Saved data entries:
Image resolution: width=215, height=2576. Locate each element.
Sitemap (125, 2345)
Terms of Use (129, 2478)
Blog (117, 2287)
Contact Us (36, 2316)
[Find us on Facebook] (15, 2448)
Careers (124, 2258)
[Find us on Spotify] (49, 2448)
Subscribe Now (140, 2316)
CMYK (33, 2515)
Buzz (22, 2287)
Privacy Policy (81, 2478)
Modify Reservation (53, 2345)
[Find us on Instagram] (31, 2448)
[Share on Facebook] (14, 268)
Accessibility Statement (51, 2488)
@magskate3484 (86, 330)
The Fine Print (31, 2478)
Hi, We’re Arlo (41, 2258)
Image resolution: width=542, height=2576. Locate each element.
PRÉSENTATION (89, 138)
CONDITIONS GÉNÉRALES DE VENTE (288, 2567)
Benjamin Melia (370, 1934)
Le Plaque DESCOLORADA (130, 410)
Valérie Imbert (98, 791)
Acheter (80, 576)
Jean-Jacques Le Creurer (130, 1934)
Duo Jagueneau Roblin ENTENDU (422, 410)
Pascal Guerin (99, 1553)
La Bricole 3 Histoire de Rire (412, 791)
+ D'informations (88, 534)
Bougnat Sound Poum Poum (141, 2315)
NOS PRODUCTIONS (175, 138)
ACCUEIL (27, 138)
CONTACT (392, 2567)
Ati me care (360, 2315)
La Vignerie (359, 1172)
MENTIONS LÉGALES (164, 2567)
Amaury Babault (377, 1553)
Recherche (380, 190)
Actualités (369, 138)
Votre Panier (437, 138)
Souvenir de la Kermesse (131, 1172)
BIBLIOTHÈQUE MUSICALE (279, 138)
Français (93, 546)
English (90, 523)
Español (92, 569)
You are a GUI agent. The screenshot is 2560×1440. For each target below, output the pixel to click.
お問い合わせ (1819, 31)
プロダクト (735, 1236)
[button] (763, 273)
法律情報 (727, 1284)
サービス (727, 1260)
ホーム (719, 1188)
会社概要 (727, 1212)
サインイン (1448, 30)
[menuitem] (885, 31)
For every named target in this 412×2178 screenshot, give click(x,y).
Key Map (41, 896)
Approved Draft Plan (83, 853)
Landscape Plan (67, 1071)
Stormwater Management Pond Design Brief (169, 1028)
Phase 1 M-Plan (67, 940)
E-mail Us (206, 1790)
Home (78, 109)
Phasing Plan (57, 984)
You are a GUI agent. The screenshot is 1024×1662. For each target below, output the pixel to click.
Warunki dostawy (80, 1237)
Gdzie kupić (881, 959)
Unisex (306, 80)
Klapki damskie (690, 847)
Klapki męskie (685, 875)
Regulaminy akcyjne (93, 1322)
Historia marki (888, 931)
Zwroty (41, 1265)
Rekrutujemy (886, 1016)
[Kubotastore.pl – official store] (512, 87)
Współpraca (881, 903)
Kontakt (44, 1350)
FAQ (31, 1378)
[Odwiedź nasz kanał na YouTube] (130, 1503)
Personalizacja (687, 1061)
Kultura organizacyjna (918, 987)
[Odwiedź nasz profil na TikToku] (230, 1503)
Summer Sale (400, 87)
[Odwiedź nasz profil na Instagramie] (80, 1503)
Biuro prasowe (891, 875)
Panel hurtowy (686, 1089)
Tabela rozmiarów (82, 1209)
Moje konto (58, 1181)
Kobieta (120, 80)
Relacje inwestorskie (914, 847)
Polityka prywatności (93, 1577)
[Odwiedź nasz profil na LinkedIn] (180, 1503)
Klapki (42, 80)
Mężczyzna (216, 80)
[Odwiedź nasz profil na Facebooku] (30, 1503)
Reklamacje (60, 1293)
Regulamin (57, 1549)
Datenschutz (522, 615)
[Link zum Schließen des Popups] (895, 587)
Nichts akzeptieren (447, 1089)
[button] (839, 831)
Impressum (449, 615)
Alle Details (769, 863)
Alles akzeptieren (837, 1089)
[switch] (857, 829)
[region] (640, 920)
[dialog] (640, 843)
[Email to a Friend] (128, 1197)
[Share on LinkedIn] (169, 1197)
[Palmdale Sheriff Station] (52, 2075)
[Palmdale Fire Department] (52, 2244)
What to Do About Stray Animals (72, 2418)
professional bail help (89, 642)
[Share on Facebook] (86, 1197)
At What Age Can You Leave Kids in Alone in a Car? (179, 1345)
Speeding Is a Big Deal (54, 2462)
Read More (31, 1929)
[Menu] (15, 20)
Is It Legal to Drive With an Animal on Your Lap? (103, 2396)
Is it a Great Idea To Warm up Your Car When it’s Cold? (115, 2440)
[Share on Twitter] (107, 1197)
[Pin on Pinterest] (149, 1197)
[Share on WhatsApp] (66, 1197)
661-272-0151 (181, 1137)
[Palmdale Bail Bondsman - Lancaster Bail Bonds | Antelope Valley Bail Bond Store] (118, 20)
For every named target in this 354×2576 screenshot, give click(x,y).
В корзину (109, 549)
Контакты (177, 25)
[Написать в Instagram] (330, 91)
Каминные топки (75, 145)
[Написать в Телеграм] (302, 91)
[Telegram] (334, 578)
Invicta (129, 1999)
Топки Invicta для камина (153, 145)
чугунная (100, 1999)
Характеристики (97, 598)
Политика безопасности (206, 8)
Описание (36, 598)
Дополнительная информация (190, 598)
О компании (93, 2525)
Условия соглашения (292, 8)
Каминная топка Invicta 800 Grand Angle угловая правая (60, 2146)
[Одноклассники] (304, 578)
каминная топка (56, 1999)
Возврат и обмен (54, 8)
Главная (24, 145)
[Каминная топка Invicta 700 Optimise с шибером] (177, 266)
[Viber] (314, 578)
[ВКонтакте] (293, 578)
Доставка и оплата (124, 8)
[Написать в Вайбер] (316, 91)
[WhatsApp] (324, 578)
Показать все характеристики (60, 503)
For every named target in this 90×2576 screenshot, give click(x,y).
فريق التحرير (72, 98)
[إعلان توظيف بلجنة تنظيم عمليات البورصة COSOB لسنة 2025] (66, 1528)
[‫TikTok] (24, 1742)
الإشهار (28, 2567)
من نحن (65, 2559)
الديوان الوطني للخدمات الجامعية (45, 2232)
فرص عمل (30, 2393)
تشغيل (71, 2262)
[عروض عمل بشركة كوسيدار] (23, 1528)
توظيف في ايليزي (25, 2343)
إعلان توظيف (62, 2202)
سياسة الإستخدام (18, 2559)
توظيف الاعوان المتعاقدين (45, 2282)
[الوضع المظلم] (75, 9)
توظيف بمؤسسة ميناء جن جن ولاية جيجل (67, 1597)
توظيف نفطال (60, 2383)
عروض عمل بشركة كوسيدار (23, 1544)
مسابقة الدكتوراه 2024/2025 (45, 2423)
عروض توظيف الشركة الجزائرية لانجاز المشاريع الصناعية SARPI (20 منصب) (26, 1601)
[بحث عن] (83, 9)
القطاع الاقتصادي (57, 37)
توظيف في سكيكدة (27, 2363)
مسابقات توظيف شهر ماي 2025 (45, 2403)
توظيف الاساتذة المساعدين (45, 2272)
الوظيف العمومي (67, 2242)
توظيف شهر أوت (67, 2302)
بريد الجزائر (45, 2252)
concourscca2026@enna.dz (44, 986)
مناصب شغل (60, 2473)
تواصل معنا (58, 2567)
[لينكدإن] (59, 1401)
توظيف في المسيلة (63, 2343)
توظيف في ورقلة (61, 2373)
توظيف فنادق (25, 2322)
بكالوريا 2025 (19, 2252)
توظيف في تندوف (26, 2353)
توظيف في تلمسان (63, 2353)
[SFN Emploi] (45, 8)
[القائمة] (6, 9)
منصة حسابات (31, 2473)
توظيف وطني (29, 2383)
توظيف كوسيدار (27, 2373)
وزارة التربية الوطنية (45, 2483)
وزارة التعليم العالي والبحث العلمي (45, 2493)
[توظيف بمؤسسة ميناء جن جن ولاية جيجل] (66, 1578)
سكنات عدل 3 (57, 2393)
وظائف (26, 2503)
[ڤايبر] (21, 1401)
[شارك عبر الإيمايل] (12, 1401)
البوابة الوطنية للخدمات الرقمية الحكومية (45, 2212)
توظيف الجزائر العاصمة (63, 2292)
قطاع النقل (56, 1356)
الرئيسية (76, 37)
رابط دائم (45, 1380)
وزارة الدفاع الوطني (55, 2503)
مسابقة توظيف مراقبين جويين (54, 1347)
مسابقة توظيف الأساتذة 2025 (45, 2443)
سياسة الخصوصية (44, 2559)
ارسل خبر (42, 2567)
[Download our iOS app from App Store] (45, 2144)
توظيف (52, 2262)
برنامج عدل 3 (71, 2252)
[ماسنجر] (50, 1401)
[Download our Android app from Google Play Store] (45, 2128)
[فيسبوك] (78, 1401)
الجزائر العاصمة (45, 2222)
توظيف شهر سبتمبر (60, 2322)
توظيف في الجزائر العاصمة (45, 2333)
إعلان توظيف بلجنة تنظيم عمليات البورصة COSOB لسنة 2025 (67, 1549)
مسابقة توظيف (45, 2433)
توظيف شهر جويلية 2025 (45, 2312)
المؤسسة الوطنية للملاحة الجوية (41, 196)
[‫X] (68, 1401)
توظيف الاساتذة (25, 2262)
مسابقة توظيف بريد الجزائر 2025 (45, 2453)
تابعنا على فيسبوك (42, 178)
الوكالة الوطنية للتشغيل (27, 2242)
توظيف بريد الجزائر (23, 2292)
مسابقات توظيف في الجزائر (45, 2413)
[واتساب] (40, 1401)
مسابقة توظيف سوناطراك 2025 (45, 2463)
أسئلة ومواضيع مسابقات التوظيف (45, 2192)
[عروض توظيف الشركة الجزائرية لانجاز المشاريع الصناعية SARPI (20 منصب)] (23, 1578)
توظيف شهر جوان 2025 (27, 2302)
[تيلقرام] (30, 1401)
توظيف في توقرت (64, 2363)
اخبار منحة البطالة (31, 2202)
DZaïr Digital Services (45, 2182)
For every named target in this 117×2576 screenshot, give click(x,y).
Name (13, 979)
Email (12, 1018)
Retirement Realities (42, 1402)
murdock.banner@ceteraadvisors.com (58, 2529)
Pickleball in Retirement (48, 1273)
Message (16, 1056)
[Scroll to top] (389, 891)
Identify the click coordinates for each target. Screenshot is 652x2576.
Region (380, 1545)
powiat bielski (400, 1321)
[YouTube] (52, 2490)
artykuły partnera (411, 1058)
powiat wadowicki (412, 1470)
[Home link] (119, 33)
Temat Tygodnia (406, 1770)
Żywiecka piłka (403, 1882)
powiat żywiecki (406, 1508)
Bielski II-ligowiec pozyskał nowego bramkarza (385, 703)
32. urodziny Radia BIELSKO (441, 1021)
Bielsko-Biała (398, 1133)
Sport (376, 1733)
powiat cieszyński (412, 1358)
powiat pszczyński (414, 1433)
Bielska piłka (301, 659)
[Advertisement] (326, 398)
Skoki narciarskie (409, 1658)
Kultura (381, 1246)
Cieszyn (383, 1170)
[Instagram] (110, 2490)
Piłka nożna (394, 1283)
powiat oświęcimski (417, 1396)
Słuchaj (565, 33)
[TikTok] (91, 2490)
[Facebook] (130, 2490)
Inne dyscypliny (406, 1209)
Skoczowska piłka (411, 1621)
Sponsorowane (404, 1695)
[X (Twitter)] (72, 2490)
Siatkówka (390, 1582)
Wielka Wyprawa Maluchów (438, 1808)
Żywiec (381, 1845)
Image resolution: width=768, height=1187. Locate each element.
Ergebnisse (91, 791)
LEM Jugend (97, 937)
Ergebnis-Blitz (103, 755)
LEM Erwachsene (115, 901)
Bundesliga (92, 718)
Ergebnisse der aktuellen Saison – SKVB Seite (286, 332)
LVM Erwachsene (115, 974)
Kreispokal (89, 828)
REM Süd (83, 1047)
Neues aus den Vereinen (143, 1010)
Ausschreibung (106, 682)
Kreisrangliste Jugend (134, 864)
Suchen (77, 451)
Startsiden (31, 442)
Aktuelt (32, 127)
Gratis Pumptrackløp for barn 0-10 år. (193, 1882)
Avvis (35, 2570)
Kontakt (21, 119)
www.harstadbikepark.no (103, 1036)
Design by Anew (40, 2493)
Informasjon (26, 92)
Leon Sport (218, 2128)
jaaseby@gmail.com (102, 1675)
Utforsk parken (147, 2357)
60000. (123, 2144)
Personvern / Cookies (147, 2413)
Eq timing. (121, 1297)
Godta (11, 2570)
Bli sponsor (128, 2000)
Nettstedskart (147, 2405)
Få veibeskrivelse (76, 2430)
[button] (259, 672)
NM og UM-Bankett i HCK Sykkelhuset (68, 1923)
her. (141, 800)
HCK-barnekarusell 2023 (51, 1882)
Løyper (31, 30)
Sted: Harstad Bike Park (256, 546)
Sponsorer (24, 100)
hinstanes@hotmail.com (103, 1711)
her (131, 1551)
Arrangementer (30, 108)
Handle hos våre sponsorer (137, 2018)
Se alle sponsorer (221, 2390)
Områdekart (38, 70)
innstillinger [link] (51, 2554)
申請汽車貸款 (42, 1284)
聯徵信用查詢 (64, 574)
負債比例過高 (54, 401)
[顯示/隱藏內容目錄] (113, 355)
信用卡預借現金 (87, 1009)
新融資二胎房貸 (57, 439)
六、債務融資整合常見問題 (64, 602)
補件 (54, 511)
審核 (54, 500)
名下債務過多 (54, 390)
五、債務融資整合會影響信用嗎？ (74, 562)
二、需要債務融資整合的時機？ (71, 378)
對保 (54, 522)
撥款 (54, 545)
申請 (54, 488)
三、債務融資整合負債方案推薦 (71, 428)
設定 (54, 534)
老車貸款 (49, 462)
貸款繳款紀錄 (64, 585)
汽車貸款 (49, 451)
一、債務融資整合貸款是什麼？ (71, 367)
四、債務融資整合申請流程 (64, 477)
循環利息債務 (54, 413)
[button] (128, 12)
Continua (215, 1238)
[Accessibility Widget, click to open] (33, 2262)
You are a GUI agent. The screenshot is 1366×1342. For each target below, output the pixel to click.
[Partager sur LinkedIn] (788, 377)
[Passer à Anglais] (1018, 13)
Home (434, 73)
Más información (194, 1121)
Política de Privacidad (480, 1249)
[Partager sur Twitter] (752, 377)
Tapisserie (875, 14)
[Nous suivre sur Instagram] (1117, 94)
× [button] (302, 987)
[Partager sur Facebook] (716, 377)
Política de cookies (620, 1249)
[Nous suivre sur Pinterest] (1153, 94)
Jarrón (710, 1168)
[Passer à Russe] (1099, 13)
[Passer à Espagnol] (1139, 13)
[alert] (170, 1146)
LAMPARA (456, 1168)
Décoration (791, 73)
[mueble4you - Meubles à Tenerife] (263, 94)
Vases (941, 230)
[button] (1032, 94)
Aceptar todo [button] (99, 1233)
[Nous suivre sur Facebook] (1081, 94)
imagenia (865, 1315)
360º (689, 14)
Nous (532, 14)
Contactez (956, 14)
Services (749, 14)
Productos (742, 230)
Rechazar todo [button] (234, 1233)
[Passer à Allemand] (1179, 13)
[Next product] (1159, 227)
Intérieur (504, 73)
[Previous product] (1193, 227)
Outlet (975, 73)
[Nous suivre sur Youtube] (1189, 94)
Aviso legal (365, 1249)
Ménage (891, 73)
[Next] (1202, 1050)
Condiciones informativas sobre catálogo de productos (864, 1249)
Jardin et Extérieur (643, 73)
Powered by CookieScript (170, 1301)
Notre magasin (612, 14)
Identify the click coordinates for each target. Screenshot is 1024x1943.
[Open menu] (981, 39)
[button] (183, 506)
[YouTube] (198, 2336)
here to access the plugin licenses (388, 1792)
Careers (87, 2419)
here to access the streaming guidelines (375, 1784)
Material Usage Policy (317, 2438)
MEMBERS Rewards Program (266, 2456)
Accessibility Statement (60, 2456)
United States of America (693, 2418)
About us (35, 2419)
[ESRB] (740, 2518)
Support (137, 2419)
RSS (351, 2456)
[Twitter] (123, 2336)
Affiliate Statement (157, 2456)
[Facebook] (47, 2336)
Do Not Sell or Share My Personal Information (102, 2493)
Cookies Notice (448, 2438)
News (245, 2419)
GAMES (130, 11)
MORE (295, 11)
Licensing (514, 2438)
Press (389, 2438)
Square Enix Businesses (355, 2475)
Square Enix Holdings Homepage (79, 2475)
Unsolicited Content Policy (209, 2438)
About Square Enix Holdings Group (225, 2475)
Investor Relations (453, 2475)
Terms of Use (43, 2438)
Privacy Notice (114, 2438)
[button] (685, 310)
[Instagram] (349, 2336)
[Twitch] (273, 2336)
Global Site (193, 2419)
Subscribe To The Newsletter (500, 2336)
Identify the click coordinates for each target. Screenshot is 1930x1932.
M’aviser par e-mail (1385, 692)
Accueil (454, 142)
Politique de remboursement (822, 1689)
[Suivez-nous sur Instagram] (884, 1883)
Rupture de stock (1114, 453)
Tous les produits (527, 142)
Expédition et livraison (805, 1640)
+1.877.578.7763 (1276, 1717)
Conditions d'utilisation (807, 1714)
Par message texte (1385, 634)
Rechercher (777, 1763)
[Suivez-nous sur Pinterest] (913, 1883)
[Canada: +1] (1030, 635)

**Problem requirements:** What you give back should be exactly the lines of the data above from the line with "You are a GUI agent. The screenshot is 1366×1342." through the line with "[Next product] (1159, 227)", both of those included, and nothing more.

**Result of this exercise:**
You are a GUI agent. The screenshot is 1366×1342. For each target below, output the pixel to click.
[Partager sur LinkedIn] (788, 377)
[Passer à Anglais] (1018, 13)
Home (434, 73)
Más información (194, 1121)
Política de Privacidad (480, 1249)
[Partager sur Twitter] (752, 377)
Tapisserie (875, 14)
[Nous suivre sur Instagram] (1117, 94)
× [button] (302, 987)
[Partager sur Facebook] (716, 377)
Política de cookies (620, 1249)
[Nous suivre sur Pinterest] (1153, 94)
Jarrón (710, 1168)
[Passer à Russe] (1099, 13)
[Passer à Espagnol] (1139, 13)
[alert] (170, 1146)
LAMPARA (456, 1168)
Décoration (791, 73)
[mueble4you - Meubles à Tenerife] (263, 94)
Vases (941, 230)
[button] (1032, 94)
Aceptar todo [button] (99, 1233)
[Nous suivre sur Facebook] (1081, 94)
imagenia (865, 1315)
360º (689, 14)
Nous (532, 14)
Contactez (956, 14)
Services (749, 14)
Productos (742, 230)
Rechazar todo [button] (234, 1233)
[Passer à Allemand] (1179, 13)
[Next product] (1159, 227)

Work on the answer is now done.